- _TASKS FOR THIS EXERCISE_
• 1. In the forum thread on reference bias in read mapping, which mouse strain is named as the mouse reference?
• 2. Pick up the forum thread on reference bias in read mapping after its last post and write the next reply.

- _DOCUMENT EXTRACT_
----------

I have read several articles referring to "reference bias in mapping reads to a reference".
How is "reference bias" defined? What is it conceptually?
Could someone share an example with potential consequences in variant calling/RNA-seq analyses?
If you're mapping reads to a reference, the result is going to resemble the reference fairly closely, or the mapper wouldn't be able to do its job. If you used a different reference, the output would resemble that one instead. Conceptually, that's where the "bias" comes in.
I do not think reference bias has a clear definition. In my definition, it denotes the effect that reads possessing the reference allele are mapped better. This will cause many artifacts. For example, at heterozygotes, the reference allele gets more support. It has a major impact to allele specific expression with RNA-seq.
I've observed the same effect in a deep-coverage pooled sequencing experiment of mitochondrial DNA. When I attempt to estimate the MAF from the pooled data, my estimate is systematically lower than expected because reads that contain the alternate allele have a lower probability of aligning.
A specific example: you have measured RNA abundance with RNA-seq in two strains of mice. The mouse reference is the C57BL/6 strain. The first strain in your experiment is a close relative of C57BL/6, while the second strain is a wild-derived strain that is evolutionarily distant from C57BL/6. The close-relative genome is very similar to C56BL/6, while the wild-derived strain is much more divergent. When you align RNA from these strains against the reference, there will be more polymorphisms distinguishing wild vs. reference when compared to close-relative vs. reference. These polymorphisms may affect your alignment success rates in a way that biases your read counts against the more distantly related strain.

----------

- _INFORMATION SHOWN_
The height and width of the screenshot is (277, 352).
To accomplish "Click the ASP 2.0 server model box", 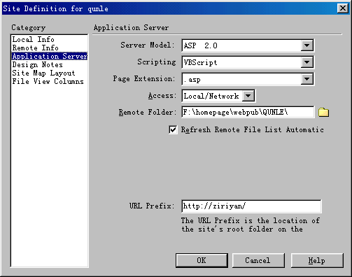I will point(241,45).
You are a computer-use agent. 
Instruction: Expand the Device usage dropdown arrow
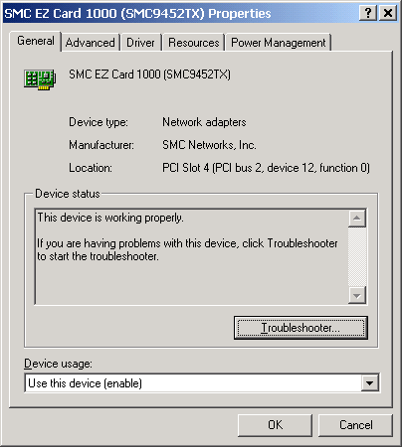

----------

- _RESPONSES TO THE EXERCISE_
• 1. C57BL/6

• 2.
There are fewer novel single nucleotide variants in J. Craig Venter's
genome owing to that fact that his genome was partially represented in
the Celera human genome assembly2 and variants in that assembly were
subsequently mined and deposited into dbSNP117.
You can also imagine that in a few cases, probably very few, short reads from some of Craig Venter's loci would align to the reference whereas reads from another individual might not align at all (too many mismatches).
I feel the need to take a shower after writing this.
I've observed the same effect in a deep-coverage pooled sequencing experiment of mitochondrial DNA. When I attempt to estimate the MAF from the pooled data, my estimate is systematically lower than expected because reads that contain the alternate allele have a lower probability of aligning.